Thursday, January 25, 2007

Annie's Leg

A human leg weighs, on average, about eight or nine pounds according to Annie’s doctors. Watching my sister lose hers in a battle with a tumor, I’ve believe it weighs more, and perhaps less, than they'd have us believe.

A Desmoid tumor is a non-malignant growth that continues to slowly grow, usually starting as a small nugget lodged in the muscle and swelling until it consumes everything around it, eating away at ligaments, joints, fat and bone. As it pushes everything else out of the way, it trudges onward, eternally growing and insidious. To be clear, it is not a cancer - but it is a serious medical condition. After six years of largely useless treatments, the tumor had won, growing, and threatened her life, demanding action.

Five sleepless nights in a hospital’s surgical recovery wing can make anyone a little loopy, a little long on contemplation and short on reason. An epidural drip and oxycontin only made my sister more so; but she bore the weight of the surgery and impending recovery as angelic and stoically as I thought possible.

I, on the other hand, was a mess. I was doing my best, and failing, at standing in for absent family members – my recently deceased father being one of them. He would’ve known what to say, I kept telling myself; he would’ve made things right.

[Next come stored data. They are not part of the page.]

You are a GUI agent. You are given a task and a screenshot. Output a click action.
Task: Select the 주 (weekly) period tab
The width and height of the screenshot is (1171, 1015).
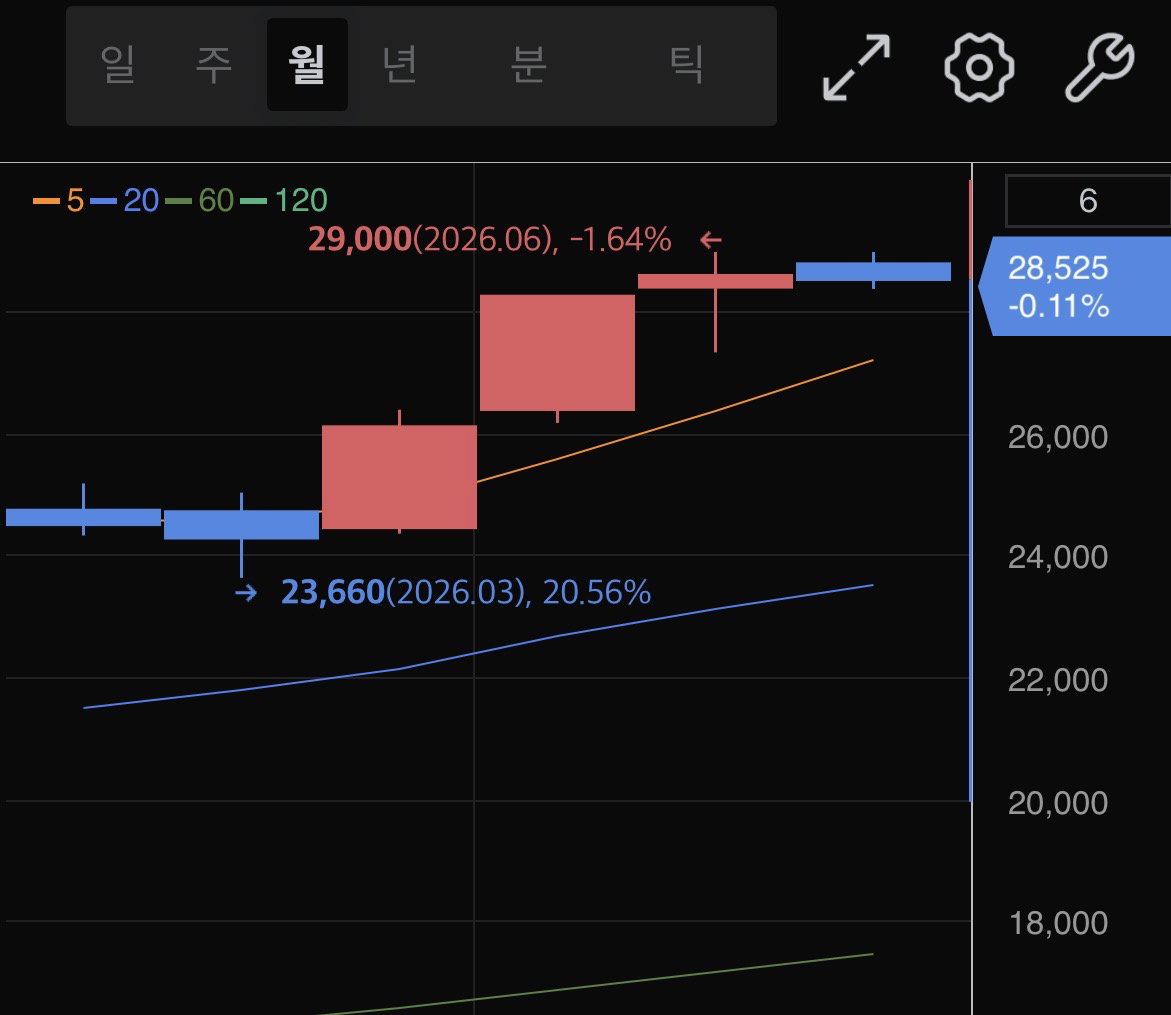tap(214, 64)
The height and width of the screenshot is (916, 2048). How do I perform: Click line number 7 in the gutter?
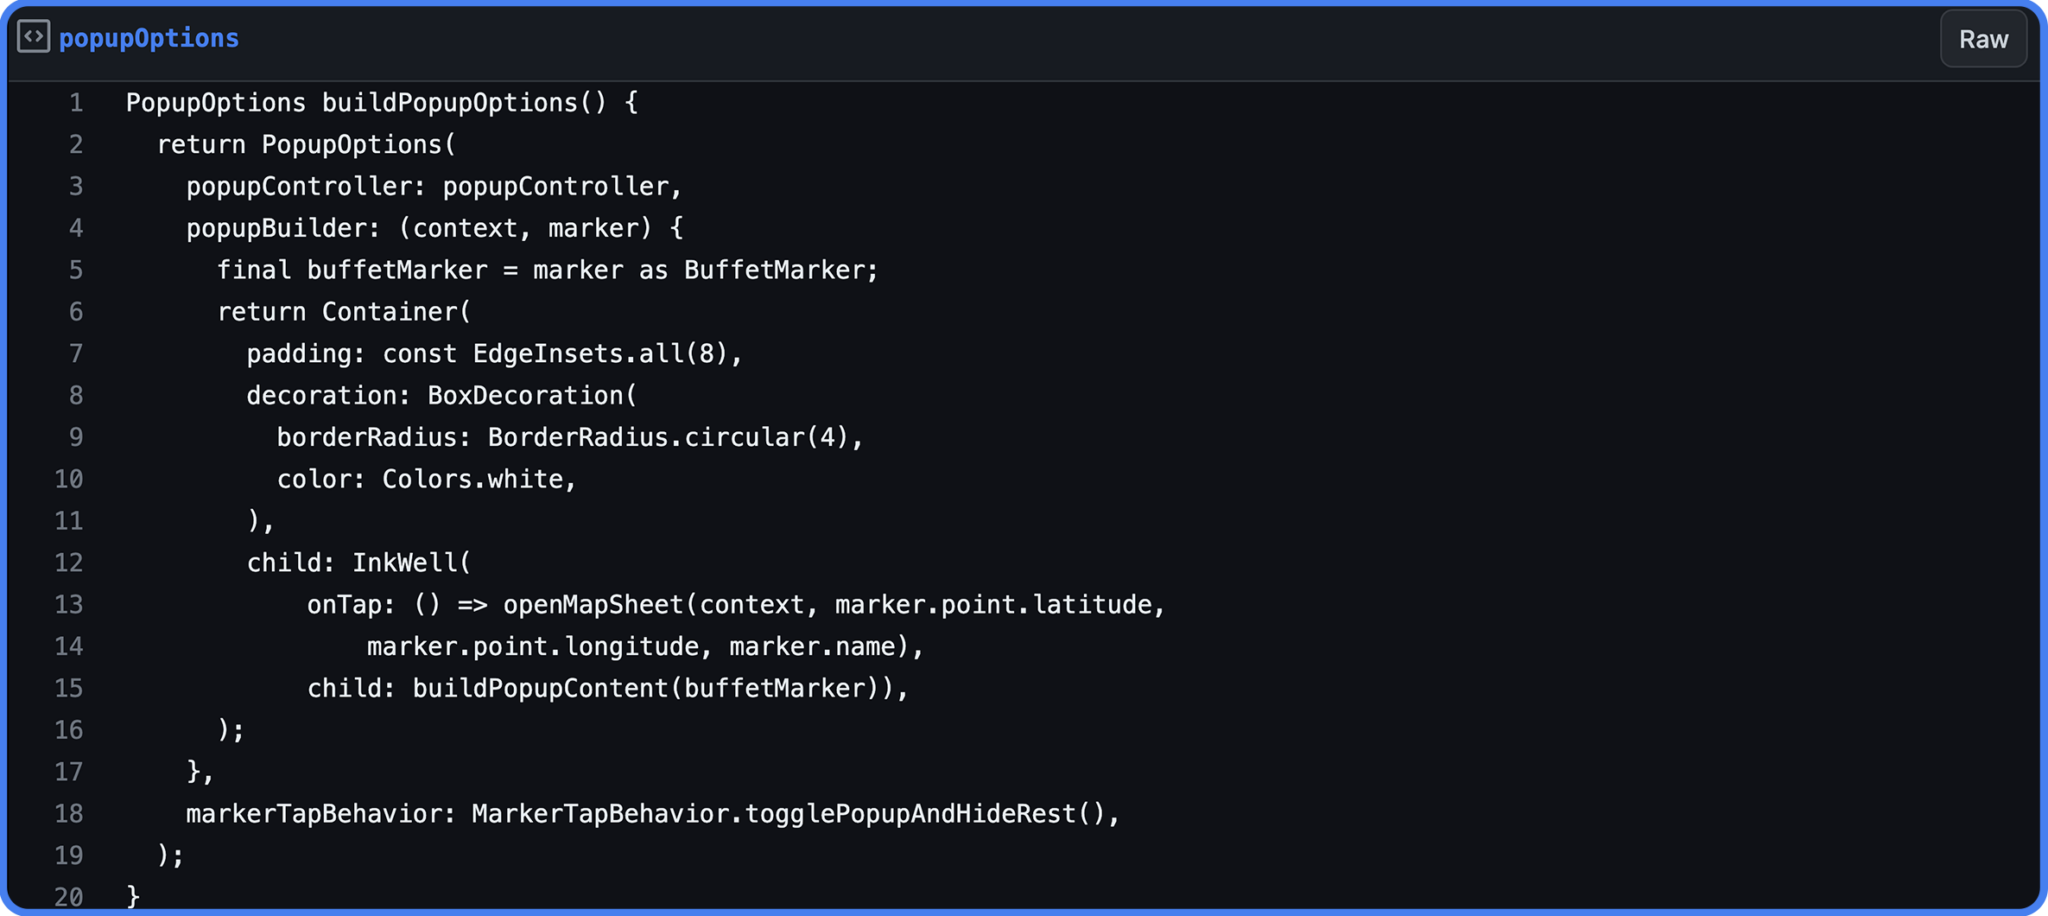[x=76, y=354]
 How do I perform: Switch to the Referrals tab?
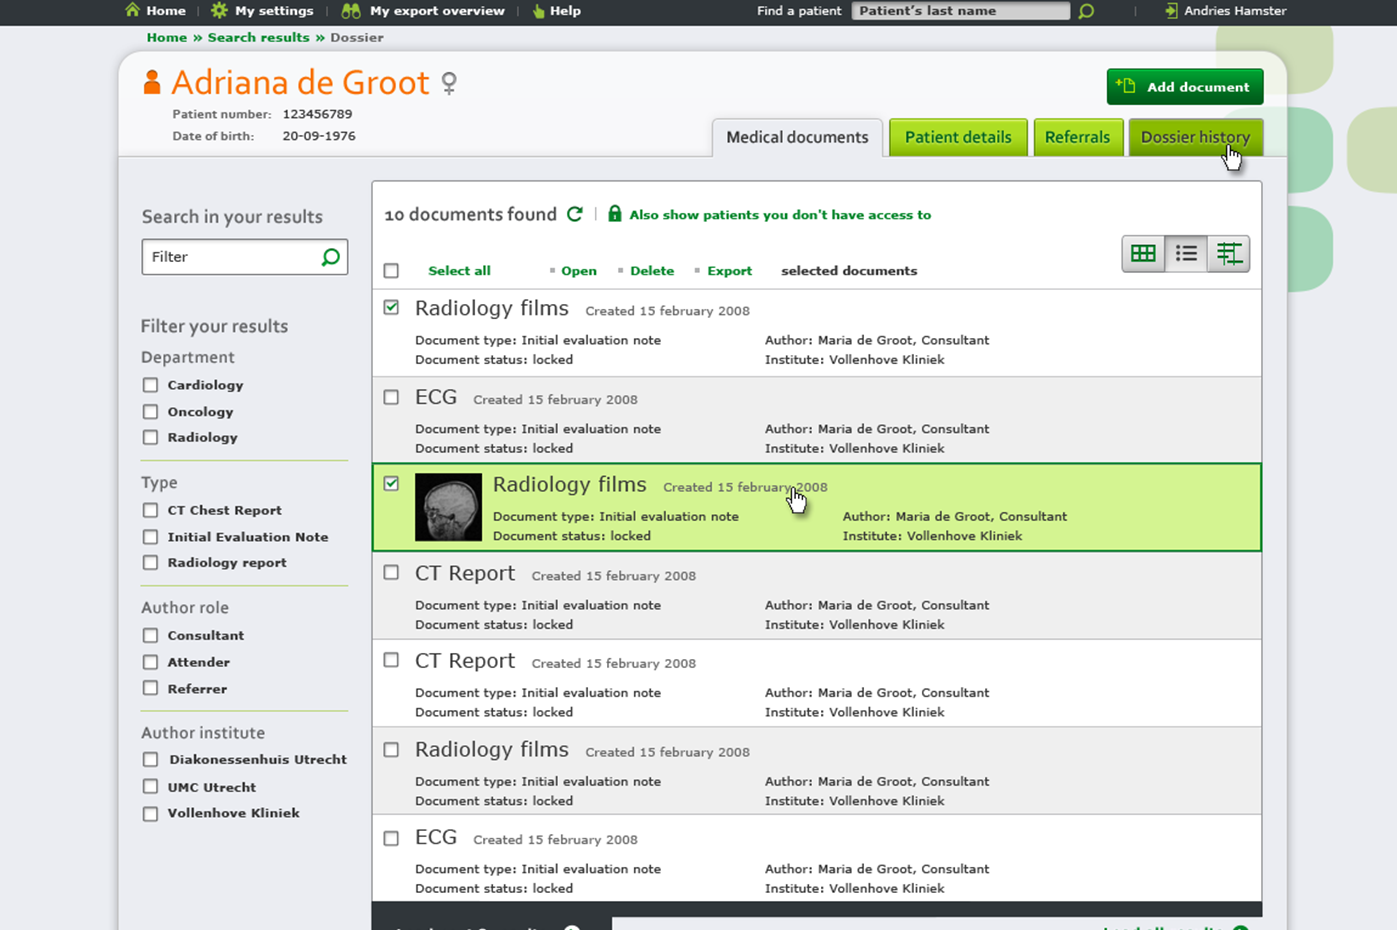click(1077, 137)
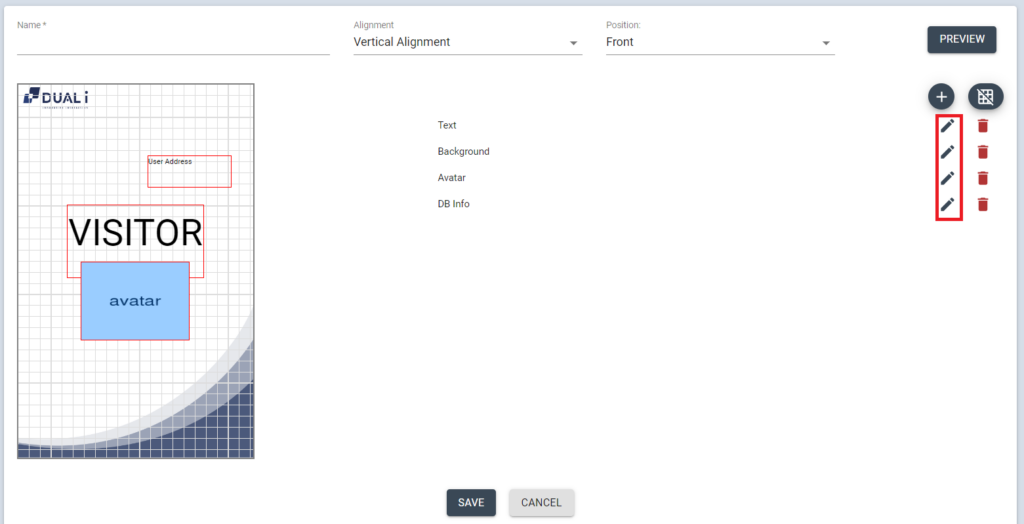Add a new element with plus button
This screenshot has height=524, width=1024.
(x=941, y=97)
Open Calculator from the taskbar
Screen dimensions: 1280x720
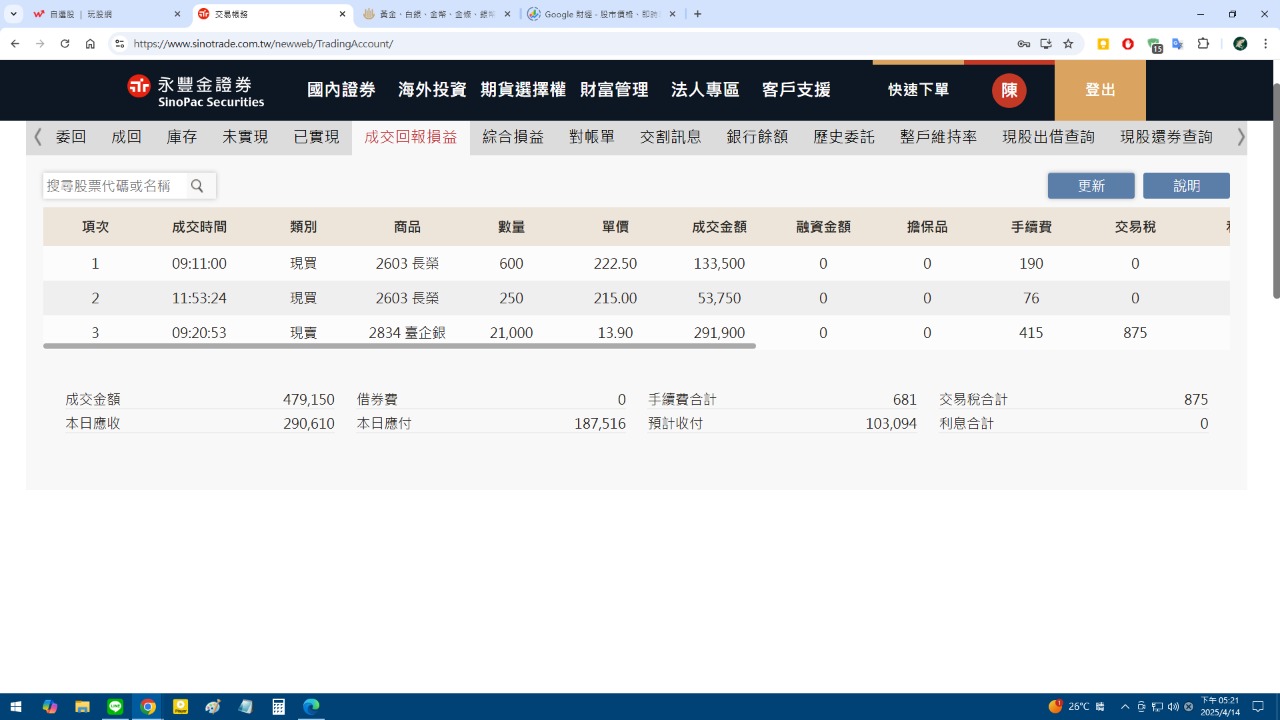pyautogui.click(x=279, y=707)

Job insecurity and a deep questioning of my life’s recent choices didn’t help; namely to take time off from the job hunt to try and figure out the answers to big questions I weren’t sure had them. Maybe I was just being lazy, or my talents had exhausted themselves, and there truly was no sunny side of the rainbow in my future. After six months of odd jobs and scraping by, I was wearing down, losing focus.

And here was my younger sister, 23, engaged, beautiful, dealing with a crisis that loomed larger than any potential financial setback or windfall ever could. How selfish and small-minded I’d been those many months! How incredibly wrong of me!

And so we were there when she came to, were there as she discussed how it felt and tried on her new prosthesis. There had been a going away party, and now there would be a new leg party, and the enormity of what she was dealing with – life as an amputee – brought home all of those images of wounded soldiers struggling to walk, of children in Liberia and Sierra Leone who, limbless, struggled on in the world, of cruel Janjaweed militiamen attacking poor peasants and forcing them into a lifetime of struggle against the simplicity of walking upright or eating with their hands.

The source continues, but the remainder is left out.